> _Selected excerpt_
────────────────
At the start of “The Dreaming City” (1961), the first Elric story, a group of armoured men, soon revealed to be soldiers, are sitting around discussing an upcoming battle. We should attack now, says one; no, cautions another, we must wait for Elric, for it is his knowledge that will ensure our success. It’s a classic, if obvious, ploy to build anticipation for the main character’s entrance, and when Elric finally appears, Moorcock does not stint on the description:
Elric was tall, broad-shouldered and slim-hipped. He wore his long hair bunched and pinned at the nape of his neck and, for an obscure reason, affected the dress of a southern barbarian. He had long, knee-length boots of soft doe-leather, a breastplate of strangely wrought silver, a jerkin of chequered blue and white linen, britches of scarlet wool and a cloak of rustling green velvet. At his hip rested his runesword of black iron — the feared Stormbringer, forged by ancient and alien sorcery.
His bizarre dress was tasteless and gaudy, and did not match his sensitive face and long-fingered, almost delicate hands, yet he flaunted it since it emphasized the fact that he did not belong in any company — that he was an outsider and an outcast. But, in reality, he had little need to wear such outlandish gear — for his eyes and skin were enough to mark him.
Elric, Last Lord of Melnibone, was a pure albino who drew his power from a secret and terrible source. (14-15)
As character introductions go, they don’t come much more heavy-handed than this: detailed and desperately self-conscious about the outlandish proto-goth-ness of the person it’s describing. (And, indeed, slightly too pleased with itself as a reaction to older works, as the mighty god-king’s re-titling suggests.) But it serves its purpose, and at least makes clear that these are not stories where we need to be worrying about nuance.
────────────────
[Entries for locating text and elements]
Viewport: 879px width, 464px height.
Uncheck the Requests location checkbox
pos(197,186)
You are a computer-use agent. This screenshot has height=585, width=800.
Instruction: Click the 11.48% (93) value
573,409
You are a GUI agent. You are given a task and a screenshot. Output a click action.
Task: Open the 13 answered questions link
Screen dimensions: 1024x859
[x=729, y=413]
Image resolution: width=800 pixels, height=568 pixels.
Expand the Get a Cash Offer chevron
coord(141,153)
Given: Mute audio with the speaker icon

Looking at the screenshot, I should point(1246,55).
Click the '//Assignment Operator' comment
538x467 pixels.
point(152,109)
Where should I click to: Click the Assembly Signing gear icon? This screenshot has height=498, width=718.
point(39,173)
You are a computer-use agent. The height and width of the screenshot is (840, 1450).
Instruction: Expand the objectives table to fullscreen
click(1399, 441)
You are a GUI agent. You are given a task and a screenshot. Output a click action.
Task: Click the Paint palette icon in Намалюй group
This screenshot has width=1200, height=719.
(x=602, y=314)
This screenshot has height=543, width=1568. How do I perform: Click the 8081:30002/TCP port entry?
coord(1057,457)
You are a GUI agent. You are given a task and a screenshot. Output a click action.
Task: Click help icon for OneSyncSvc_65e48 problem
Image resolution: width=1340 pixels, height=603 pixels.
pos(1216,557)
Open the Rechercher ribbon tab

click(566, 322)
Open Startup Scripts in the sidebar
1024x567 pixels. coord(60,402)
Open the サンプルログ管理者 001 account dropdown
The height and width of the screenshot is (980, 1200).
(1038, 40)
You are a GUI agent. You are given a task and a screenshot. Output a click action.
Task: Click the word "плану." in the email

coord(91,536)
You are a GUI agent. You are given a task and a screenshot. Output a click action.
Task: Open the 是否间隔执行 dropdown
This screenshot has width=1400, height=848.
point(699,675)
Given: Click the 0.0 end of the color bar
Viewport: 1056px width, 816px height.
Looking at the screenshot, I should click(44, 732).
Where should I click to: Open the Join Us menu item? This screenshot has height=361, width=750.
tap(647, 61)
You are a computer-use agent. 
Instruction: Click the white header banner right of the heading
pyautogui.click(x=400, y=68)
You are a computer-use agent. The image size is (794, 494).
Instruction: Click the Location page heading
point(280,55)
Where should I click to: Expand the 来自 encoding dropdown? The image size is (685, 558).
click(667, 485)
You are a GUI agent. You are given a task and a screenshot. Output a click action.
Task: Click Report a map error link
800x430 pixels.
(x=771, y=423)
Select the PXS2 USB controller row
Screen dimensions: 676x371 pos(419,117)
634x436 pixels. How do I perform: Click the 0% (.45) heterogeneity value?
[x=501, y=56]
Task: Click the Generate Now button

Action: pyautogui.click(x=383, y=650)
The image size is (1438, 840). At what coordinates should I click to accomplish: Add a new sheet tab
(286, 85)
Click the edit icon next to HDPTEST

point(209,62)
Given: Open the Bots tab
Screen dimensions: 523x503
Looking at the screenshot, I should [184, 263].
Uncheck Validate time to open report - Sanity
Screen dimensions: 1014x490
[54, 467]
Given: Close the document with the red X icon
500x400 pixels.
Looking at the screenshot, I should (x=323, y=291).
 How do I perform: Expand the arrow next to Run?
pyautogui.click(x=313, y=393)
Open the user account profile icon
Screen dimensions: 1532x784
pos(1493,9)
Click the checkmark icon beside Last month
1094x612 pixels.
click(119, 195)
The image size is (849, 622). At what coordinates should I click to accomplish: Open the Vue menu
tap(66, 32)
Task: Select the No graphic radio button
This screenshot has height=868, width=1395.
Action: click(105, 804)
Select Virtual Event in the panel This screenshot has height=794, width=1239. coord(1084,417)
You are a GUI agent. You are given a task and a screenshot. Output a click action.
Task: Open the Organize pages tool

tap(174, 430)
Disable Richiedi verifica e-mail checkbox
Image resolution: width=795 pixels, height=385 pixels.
────────────────
> _Set problem 1_
Rewrite everything in the piece on the first Elric story from "His bizarre dress" down to "terrible source. (14-15)", replacing "outcast" with "exile".
> _Set problem 2_
Answer these questions about the piece on the first Elric story:
(a) In what year did "The Dreaming City" come out?
(b) What is the name of Elric's runesword?
(c) What title is Elric given?

> _Result 1_
His bizarre dress was tasteless and gaudy, and did not match his sensitive face and long-fingered, almost delicate hands, yet he flaunted it since it emphasized the fact that he did not belong in any company — that he was an outsider and an exile. But, in reality, he had little need to wear such outlandish gear — for his eyes and skin were enough to mark him.
Elric, Last Lord of Melnibone, was a pure albino who drew his power from a secret and terrible source. (14-15)

> _Result 2_
(a) 1961
(b) Stormbringer
(c) Last Lord of Melnibone